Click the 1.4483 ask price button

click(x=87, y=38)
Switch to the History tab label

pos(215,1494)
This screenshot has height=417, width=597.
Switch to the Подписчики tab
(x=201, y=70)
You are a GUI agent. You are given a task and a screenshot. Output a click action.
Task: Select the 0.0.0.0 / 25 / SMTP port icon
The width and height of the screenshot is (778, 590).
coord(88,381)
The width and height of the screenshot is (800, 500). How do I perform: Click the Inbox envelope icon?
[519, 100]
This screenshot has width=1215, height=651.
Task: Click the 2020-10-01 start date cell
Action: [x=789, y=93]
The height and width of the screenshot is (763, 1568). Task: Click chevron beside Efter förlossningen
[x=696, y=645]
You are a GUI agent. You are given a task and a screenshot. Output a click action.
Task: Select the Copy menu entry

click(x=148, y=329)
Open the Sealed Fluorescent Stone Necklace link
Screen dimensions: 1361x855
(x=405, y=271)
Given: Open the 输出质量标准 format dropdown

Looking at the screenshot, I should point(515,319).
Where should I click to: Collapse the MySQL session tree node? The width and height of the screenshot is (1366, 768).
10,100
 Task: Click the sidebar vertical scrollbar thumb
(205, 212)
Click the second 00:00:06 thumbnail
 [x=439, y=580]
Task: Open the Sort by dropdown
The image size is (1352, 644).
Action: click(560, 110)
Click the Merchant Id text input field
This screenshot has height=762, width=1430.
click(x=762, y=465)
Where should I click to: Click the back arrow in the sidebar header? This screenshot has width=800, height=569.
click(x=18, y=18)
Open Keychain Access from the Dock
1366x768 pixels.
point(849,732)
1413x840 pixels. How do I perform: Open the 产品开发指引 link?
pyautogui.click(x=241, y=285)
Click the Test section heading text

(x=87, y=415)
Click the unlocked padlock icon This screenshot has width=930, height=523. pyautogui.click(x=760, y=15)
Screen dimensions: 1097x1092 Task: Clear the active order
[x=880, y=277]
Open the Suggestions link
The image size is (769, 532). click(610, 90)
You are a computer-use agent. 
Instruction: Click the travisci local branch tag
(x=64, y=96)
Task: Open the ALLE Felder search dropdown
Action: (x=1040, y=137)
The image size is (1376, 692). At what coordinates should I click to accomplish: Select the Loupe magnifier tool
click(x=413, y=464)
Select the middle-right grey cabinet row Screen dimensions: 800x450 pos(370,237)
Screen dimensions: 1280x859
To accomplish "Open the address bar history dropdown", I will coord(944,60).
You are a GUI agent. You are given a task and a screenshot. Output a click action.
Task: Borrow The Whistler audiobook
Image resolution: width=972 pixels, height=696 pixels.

________

• [What is needed]: Return the material above unaltered. Include every line.

• [Answer area]:
Click the 1.4483 ask price button

click(x=87, y=38)
Switch to the History tab label

pos(215,1494)
This screenshot has height=417, width=597.
Switch to the Подписчики tab
(x=201, y=70)
You are a GUI agent. You are given a task and a screenshot. Output a click action.
Task: Select the 0.0.0.0 / 25 / SMTP port icon
The width and height of the screenshot is (778, 590).
coord(88,381)
The width and height of the screenshot is (800, 500). How do I perform: Click the Inbox envelope icon?
[519, 100]
This screenshot has width=1215, height=651.
Task: Click the 2020-10-01 start date cell
Action: [x=789, y=93]
The height and width of the screenshot is (763, 1568). Task: Click chevron beside Efter förlossningen
[x=696, y=645]
You are a GUI agent. You are given a task and a screenshot. Output a click action.
Task: Select the Copy menu entry

click(x=148, y=329)
Open the Sealed Fluorescent Stone Necklace link
Screen dimensions: 1361x855
(x=405, y=271)
Given: Open the 输出质量标准 format dropdown

Looking at the screenshot, I should point(515,319).
Where should I click to: Collapse the MySQL session tree node? The width and height of the screenshot is (1366, 768).
10,100
 Task: Click the sidebar vertical scrollbar thumb
(205, 212)
Click the second 00:00:06 thumbnail
 [x=439, y=580]
Task: Open the Sort by dropdown
The image size is (1352, 644).
Action: click(560, 110)
Click the Merchant Id text input field
This screenshot has height=762, width=1430.
click(x=762, y=465)
Where should I click to: Click the back arrow in the sidebar header? This screenshot has width=800, height=569.
click(x=18, y=18)
Open Keychain Access from the Dock
1366x768 pixels.
point(849,732)
1413x840 pixels. How do I perform: Open the 产品开发指引 link?
pyautogui.click(x=241, y=285)
Click the Test section heading text

(x=87, y=415)
Click the unlocked padlock icon This screenshot has width=930, height=523. pyautogui.click(x=760, y=15)
Screen dimensions: 1097x1092 Task: Clear the active order
[x=880, y=277]
Open the Suggestions link
The image size is (769, 532). click(610, 90)
You are a computer-use agent. 
Instruction: Click the travisci local branch tag
(x=64, y=96)
Task: Open the ALLE Felder search dropdown
Action: (x=1040, y=137)
The image size is (1376, 692). At what coordinates should I click to accomplish: Select the Loupe magnifier tool
click(x=413, y=464)
Select the middle-right grey cabinet row Screen dimensions: 800x450 pos(370,237)
Screen dimensions: 1280x859
To accomplish "Open the address bar history dropdown", I will coord(944,60).
You are a GUI agent. You are given a task and a screenshot. Output a click action.
Task: Borrow The Whistler audiobook
Image resolution: width=972 pixels, height=696 pixels.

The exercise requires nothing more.